_Text under study_.
=== Begin Enclosure ===

Skip to content

LLMs (Language Models)

Tinygent supports multiple LLM providers with a unified interface. Switch between OpenAI, Anthropic, Mistral, and Gemini without changing your code.


Provider String Format

All LLMs in Tinygent use the format:

provider:model

Examples:

# OpenAI
llm = build_llm('openai:gpt-4o')
llm = build_llm('openai:gpt-4o-mini')
llm = build_llm('openai:gpt-3.5-turbo')

# Anthropic Claude
llm = build_llm('anthropic:claude-3-5-sonnet')
llm = build_llm('anthropic:claude-3-5-haiku')
llm = build_llm('anthropic:claude-3-opus')

# Mistral AI
llm = build_llm('mistralai:mistral-large-latest')
llm = build_llm('mistralai:mistral-small-latest')

# Google Gemini
llm = build_llm('gemini:gemini-2.0-flash-exp')
llm = build_llm('gemini:gemini-pro')

Supported Providers

OpenAI

Installation:

uv sync --extra openai

Environment Variable:

export OPENAI_API_KEY="sk-..."

Available Models:

  • gpt-4o - Latest GPT-4 Optimized
  • gpt-4o-mini - Smaller, faster GPT-4
  • gpt-3.5-turbo - Fast and cost-effective
  • gpt-4-turbo - Previous generation

Usage:

from tinygent.core.factory import build_llm

llm = build_llm('openai:gpt-4o-mini', temperature=0.7)

# Direct call
response = llm.generate("What is AI?")
print(response.content)

# With streaming
async for chunk in llm.stream("Tell me a story"):
    print(chunk, end='', flush=True)

Anthropic Claude

Installation:

uv sync --extra anthropic

Environment Variable:

export ANTHROPIC_API_KEY="sk-ant-..."

Available Models:

  • claude-3-5-sonnet - Best overall performance
  • claude-3-5-haiku - Fast and efficient
  • claude-3-opus - Most capable (expensive)

Usage:

llm = build_llm('anthropic:claude-3-5-sonnet', temperature=0.5)

response = llm.generate("Explain quantum computing")
print(response.content)

Mistral AI

Installation:

uv sync --extra mistralai

Environment Variable:

export MISTRAL_API_KEY="..."

=== End Enclosure ===

_Saved data entries_.
=== Begin Enclosure ===

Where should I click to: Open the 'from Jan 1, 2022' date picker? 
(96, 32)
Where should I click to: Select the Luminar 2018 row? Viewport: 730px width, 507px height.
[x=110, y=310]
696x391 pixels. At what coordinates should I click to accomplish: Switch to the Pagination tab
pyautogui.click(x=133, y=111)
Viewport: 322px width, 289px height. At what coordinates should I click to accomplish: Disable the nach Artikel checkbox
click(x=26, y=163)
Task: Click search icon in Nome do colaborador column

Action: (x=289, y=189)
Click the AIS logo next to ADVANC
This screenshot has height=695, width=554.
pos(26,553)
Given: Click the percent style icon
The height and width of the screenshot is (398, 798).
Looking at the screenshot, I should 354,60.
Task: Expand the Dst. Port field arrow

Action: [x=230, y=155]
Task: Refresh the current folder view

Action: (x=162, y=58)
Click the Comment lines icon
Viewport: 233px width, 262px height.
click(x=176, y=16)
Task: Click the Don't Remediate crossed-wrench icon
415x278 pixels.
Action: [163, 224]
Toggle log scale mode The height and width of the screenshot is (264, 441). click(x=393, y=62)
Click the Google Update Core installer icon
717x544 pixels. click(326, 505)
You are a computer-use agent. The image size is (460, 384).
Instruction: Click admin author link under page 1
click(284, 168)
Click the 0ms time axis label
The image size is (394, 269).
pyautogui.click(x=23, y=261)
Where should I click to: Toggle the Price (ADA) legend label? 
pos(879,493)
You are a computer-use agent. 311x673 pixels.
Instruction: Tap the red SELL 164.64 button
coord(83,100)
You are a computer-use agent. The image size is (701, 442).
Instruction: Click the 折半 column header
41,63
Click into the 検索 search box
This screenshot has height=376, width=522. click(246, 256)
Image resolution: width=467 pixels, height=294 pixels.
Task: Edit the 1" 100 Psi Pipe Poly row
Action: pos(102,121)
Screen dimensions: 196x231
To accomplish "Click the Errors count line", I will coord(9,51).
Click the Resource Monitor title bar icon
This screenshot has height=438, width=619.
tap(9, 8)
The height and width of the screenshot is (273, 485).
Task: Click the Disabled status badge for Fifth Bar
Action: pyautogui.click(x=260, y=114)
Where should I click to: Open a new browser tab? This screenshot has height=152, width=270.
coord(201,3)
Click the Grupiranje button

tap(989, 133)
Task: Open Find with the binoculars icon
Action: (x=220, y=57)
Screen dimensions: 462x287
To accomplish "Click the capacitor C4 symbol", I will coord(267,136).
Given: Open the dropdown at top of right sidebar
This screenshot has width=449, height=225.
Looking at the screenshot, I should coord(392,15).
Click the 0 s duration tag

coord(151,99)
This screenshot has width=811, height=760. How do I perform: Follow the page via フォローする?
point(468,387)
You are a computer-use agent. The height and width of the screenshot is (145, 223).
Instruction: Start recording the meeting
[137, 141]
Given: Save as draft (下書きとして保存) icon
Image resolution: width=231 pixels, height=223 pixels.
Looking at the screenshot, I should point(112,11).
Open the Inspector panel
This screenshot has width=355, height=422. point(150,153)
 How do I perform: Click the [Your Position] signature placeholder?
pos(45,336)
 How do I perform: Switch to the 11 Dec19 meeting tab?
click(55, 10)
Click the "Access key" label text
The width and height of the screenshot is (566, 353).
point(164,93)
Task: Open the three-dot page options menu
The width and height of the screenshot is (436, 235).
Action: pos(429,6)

=== End Enclosure ===

_Study questions_.
1: Extract the passage of the Tinygent LLM documentation between "llm = build_llm('openai:gpt-3.5-turbo')" and "llm = build_llm('gemini:gemini-pro')", inclusive.
2: State whether each statement agrees with the Tinygent LLM documentation, answering yes or no and quoting the words of the documentation that decide it: (a) The environment variable for Anthropic Claude is ANTHROPIC_API_KEY. (b) The gpt-3.5-turbo model is described as the previous generation. (c) Mistral models are requested with the provider prefix "mistral".
3: According to the Tinygent LLM documentation, which Anthropic Claude model is described as the most capable?

_Exercise answers_.
1:
llm = build_llm('openai:gpt-3.5-turbo')

# Anthropic Claude
llm = build_llm('anthropic:claude-3-5-sonnet')
llm = build_llm('anthropic:claude-3-5-haiku')
llm = build_llm('anthropic:claude-3-opus')

# Mistral AI
llm = build_llm('mistralai:mistral-large-latest')
llm = build_llm('mistralai:mistral-small-latest')

# Google Gemini
llm = build_llm('gemini:gemini-2.0-flash-exp')
llm = build_llm('gemini:gemini-pro')

2:
(a) Yes: "export ANTHROPIC_API_KEY="sk-ant-..."".
(b) No: "gpt-3.5-turbo - Fast and cost-effective".
(c) No: "llm = build_llm('mistralai:mistral-large-latest')".

3: claude-3-opus, which the documentation notes is expensive.